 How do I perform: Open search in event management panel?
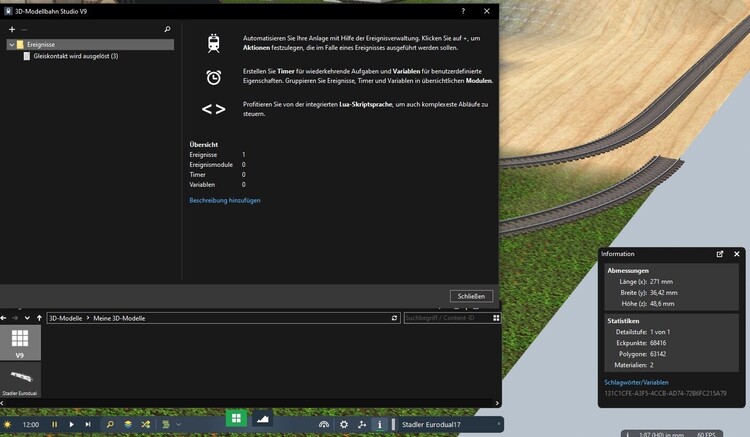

---

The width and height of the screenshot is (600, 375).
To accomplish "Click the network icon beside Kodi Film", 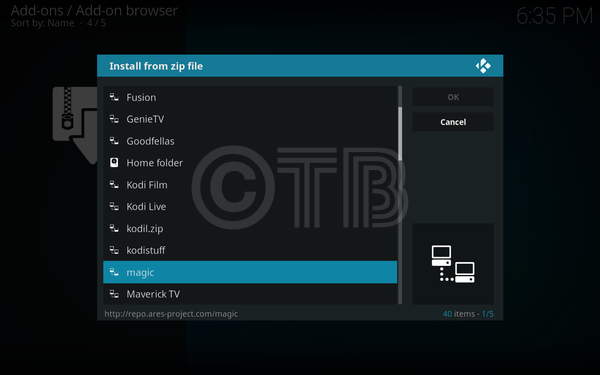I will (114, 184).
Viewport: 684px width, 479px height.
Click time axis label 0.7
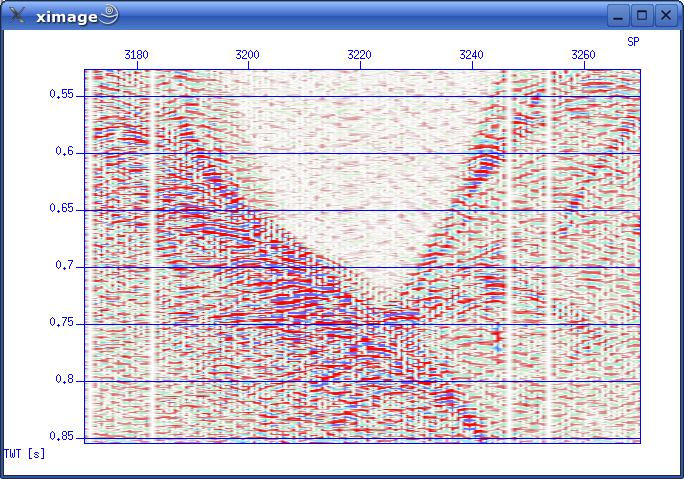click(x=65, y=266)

Exercise objective
Output a Markdown table with two columns, Row and Line, that starts at the line containing "Viewport: 684px width, 479px height." and ends after the line containing "click(x=65, y=266)". Number each line in Row, skip blank lines, and omit the pictures.

Exercise answer
| Row | Line |
|---|---|
| 1 | Viewport: 684px width, 479px height. |
| 2 | Click time axis label 0.7 |
| 3 | click(x=65, y=266) |